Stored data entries
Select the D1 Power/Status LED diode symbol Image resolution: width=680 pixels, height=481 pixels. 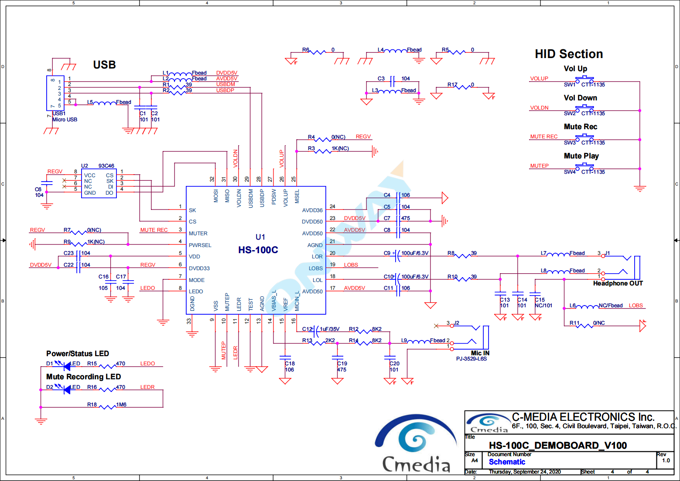click(66, 366)
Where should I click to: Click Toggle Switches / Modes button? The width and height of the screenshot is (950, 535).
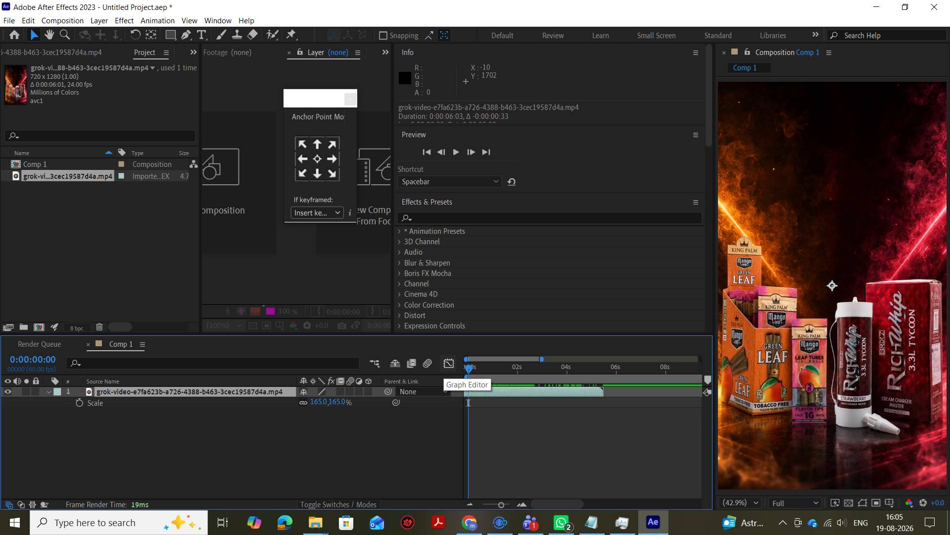click(338, 505)
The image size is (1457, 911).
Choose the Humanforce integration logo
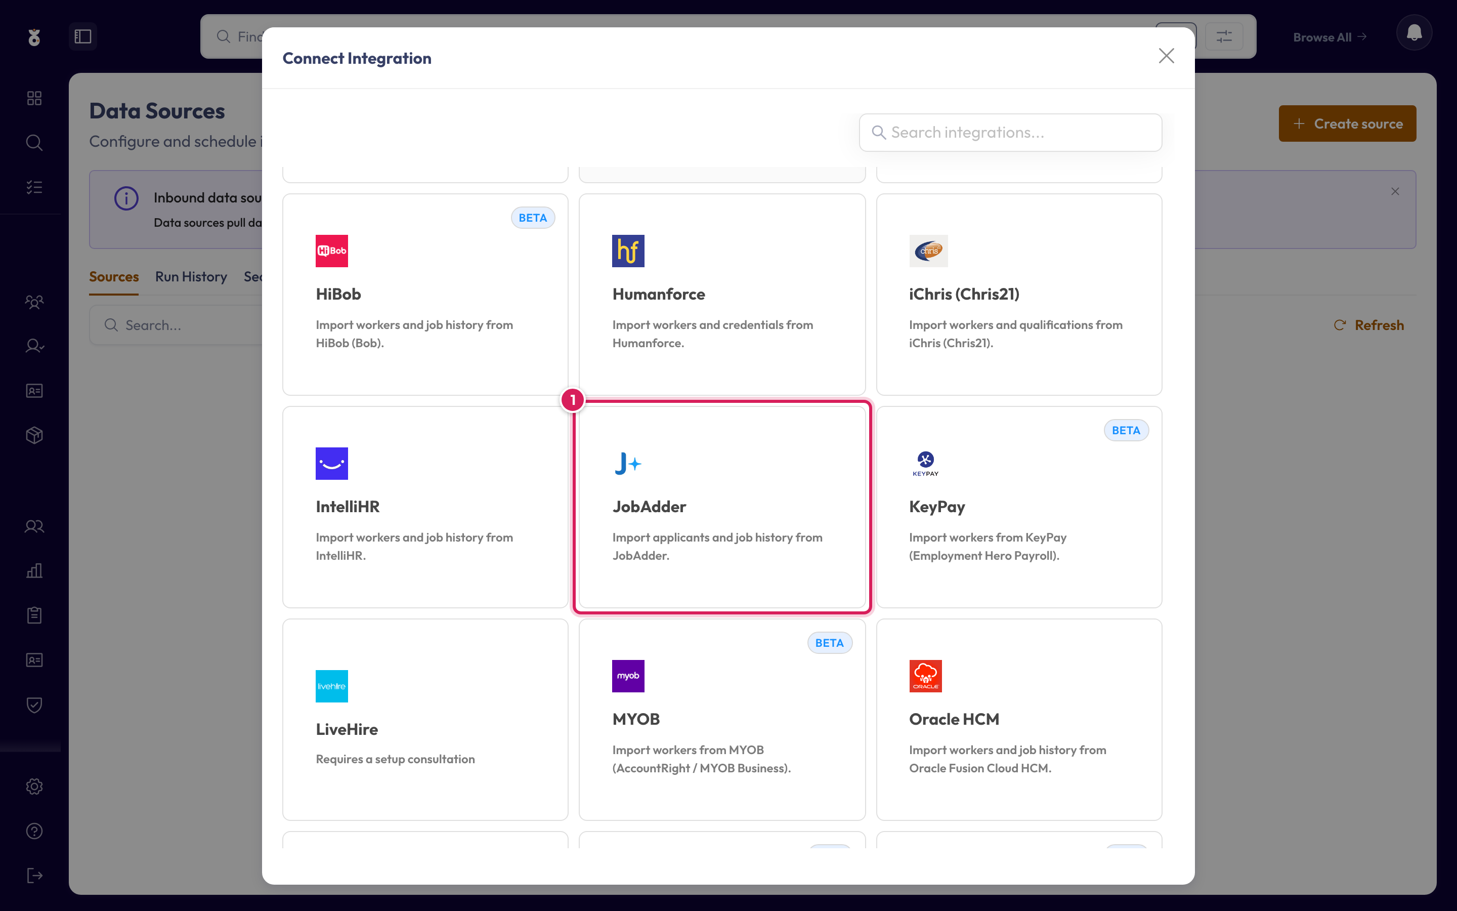[x=628, y=251]
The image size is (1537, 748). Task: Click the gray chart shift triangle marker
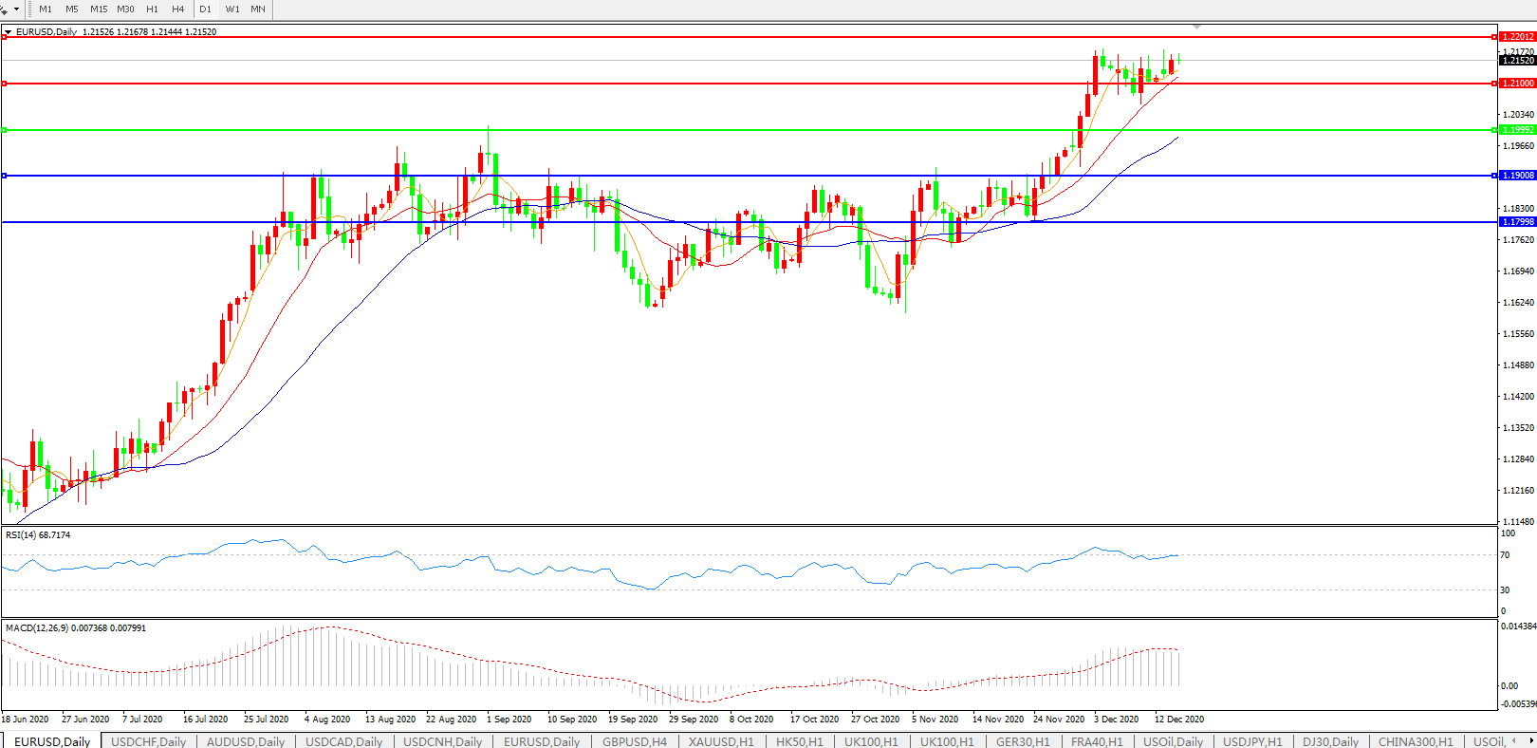click(x=1197, y=27)

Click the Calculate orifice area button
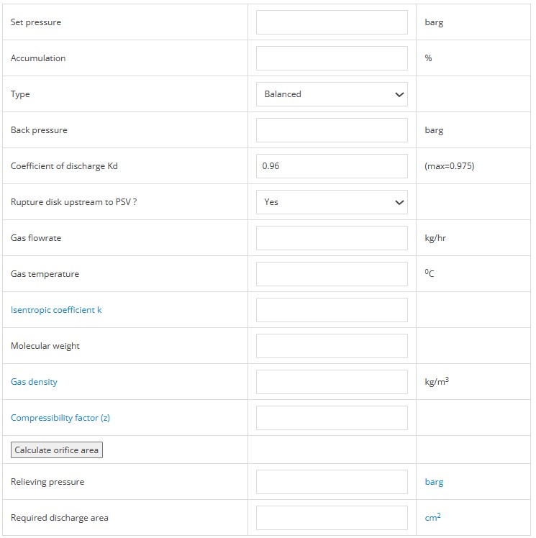(57, 450)
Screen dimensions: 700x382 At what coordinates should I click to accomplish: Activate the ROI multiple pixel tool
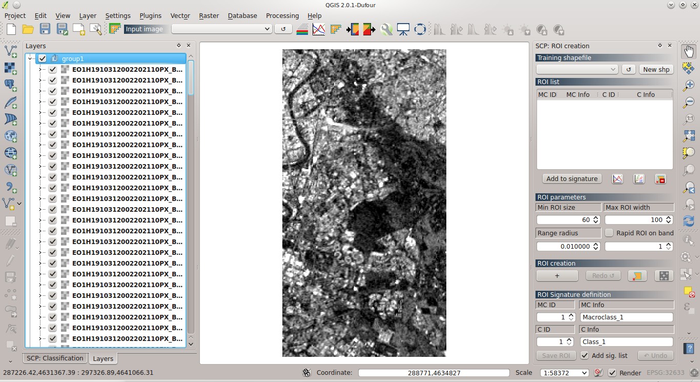664,275

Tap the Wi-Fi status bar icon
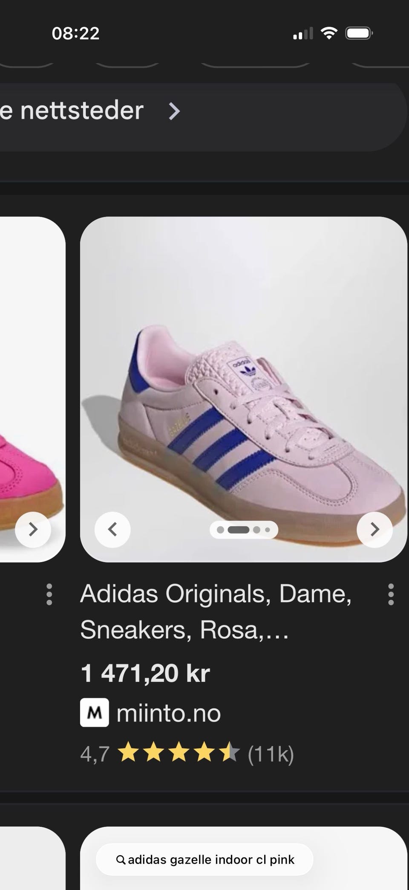[328, 33]
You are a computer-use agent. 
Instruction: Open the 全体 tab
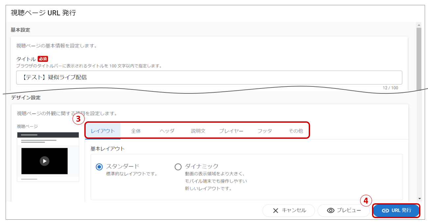[136, 131]
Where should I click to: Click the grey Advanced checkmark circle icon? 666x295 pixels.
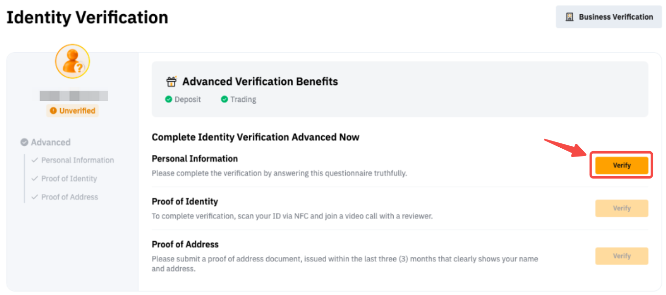[x=24, y=142]
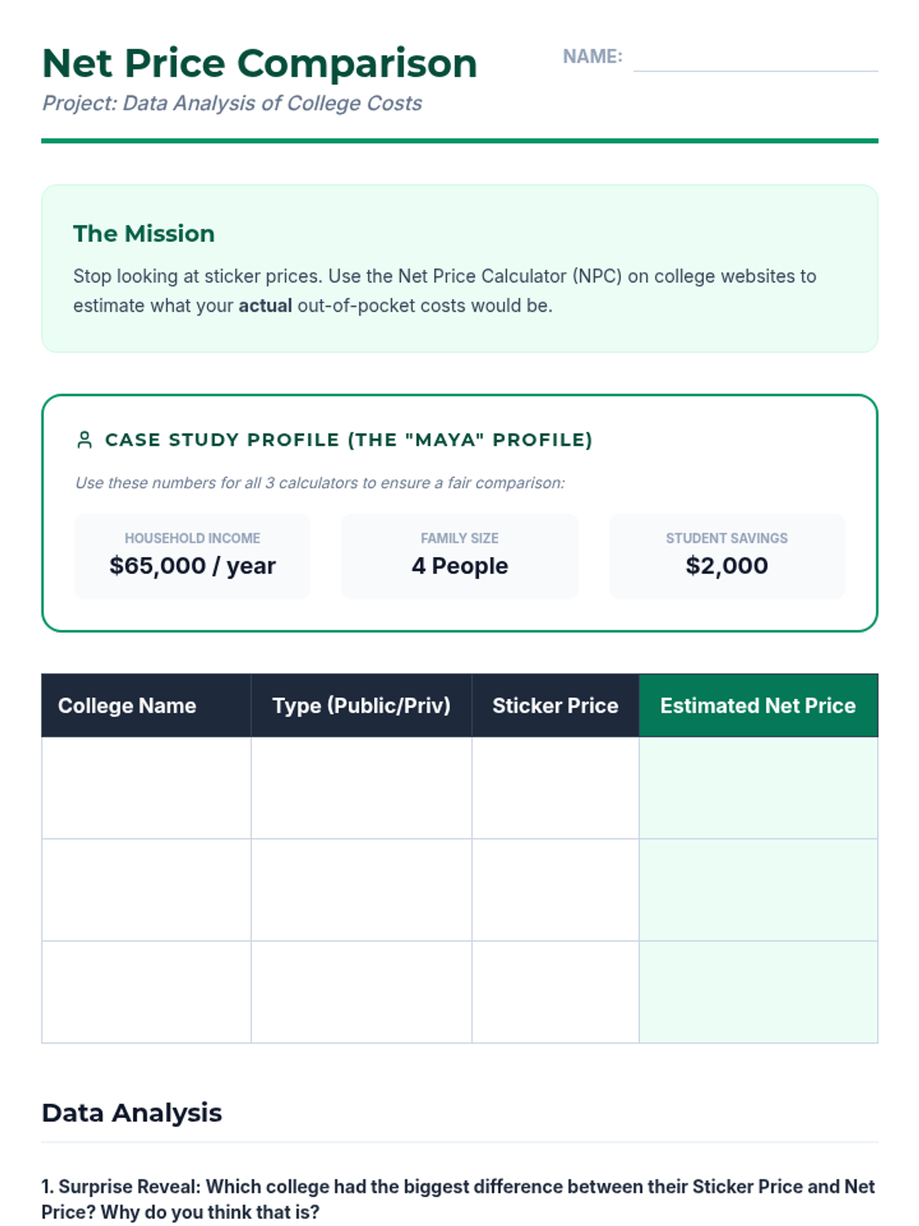This screenshot has width=919, height=1226.
Task: Click the Data Analysis heading
Action: [x=132, y=1113]
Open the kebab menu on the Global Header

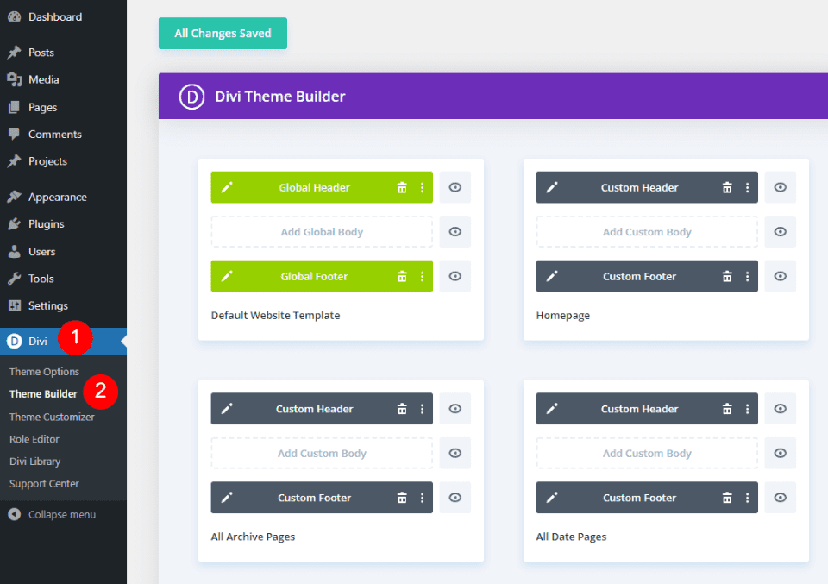click(422, 187)
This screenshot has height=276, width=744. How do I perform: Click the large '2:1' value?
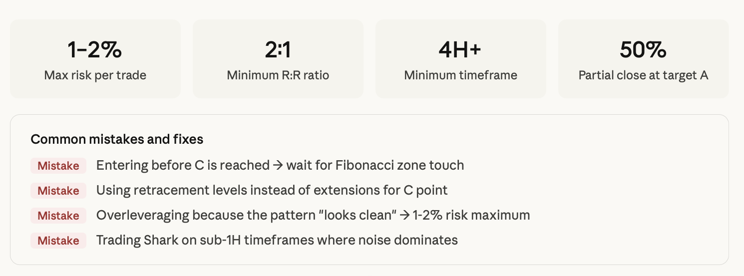pos(278,49)
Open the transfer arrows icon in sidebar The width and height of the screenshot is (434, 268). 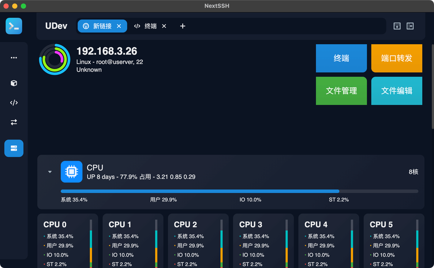(14, 122)
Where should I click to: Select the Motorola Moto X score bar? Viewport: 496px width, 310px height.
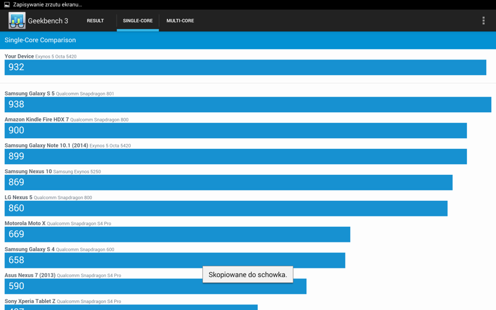tap(177, 234)
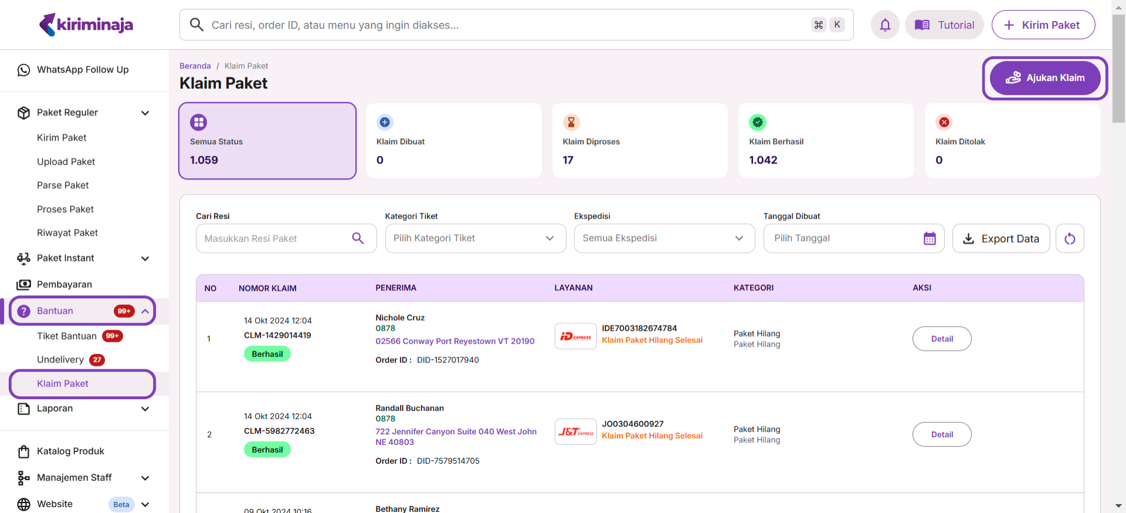Click the Katalog Produk bag icon
The image size is (1126, 513).
[x=23, y=451]
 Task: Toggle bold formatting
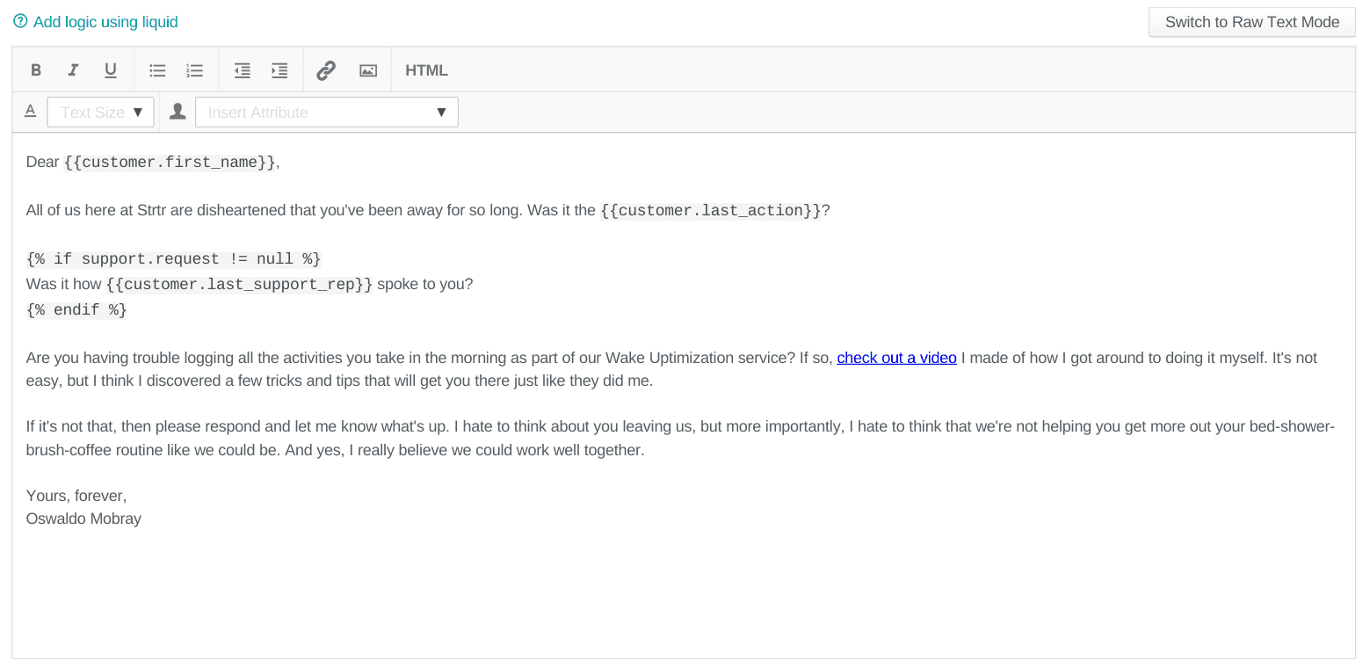[36, 70]
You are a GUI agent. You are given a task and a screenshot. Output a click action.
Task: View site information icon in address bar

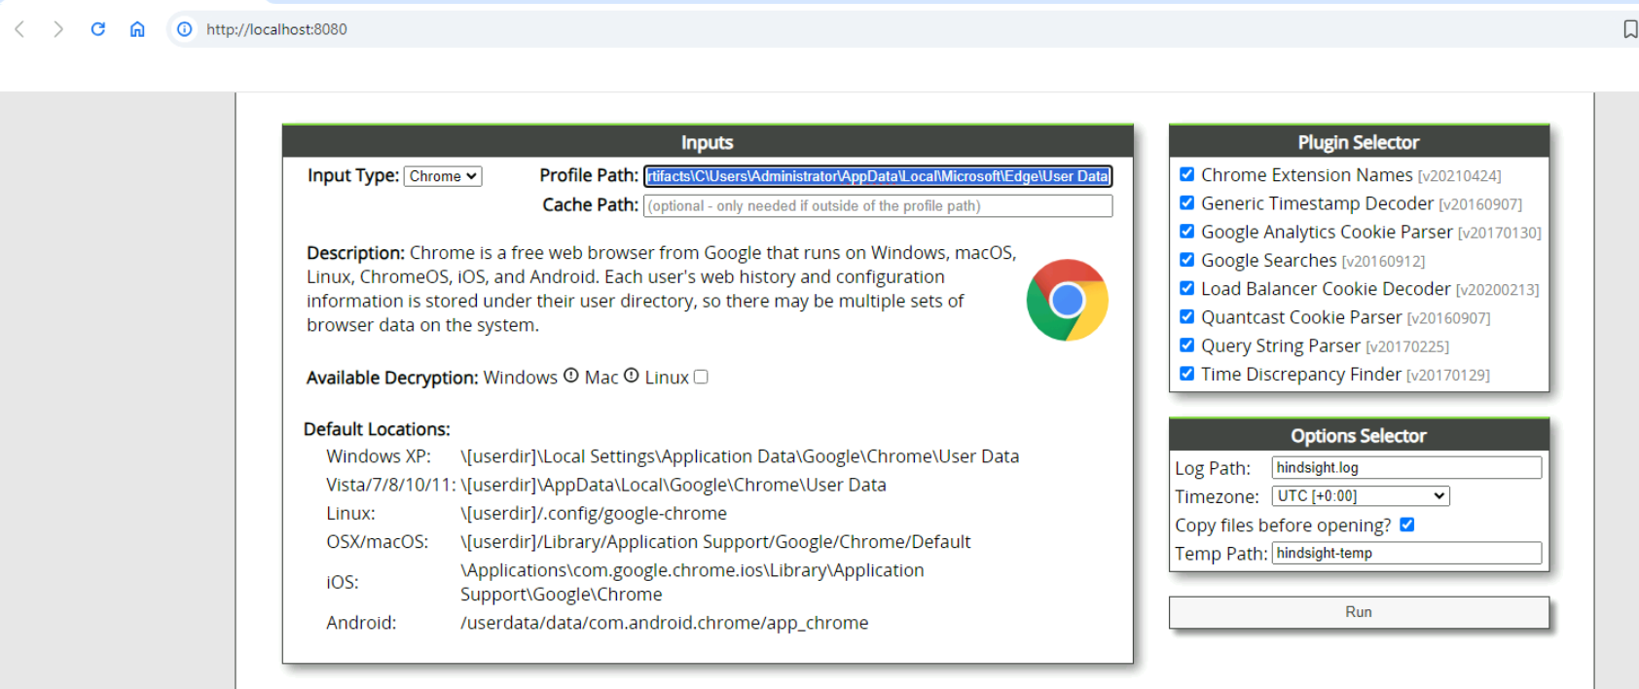(x=184, y=29)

### EXERCISE BRIEF
Only the number should be given: the count of lines in the entries that contain the string "agent".

### RESPONSE TO THIS TASK
2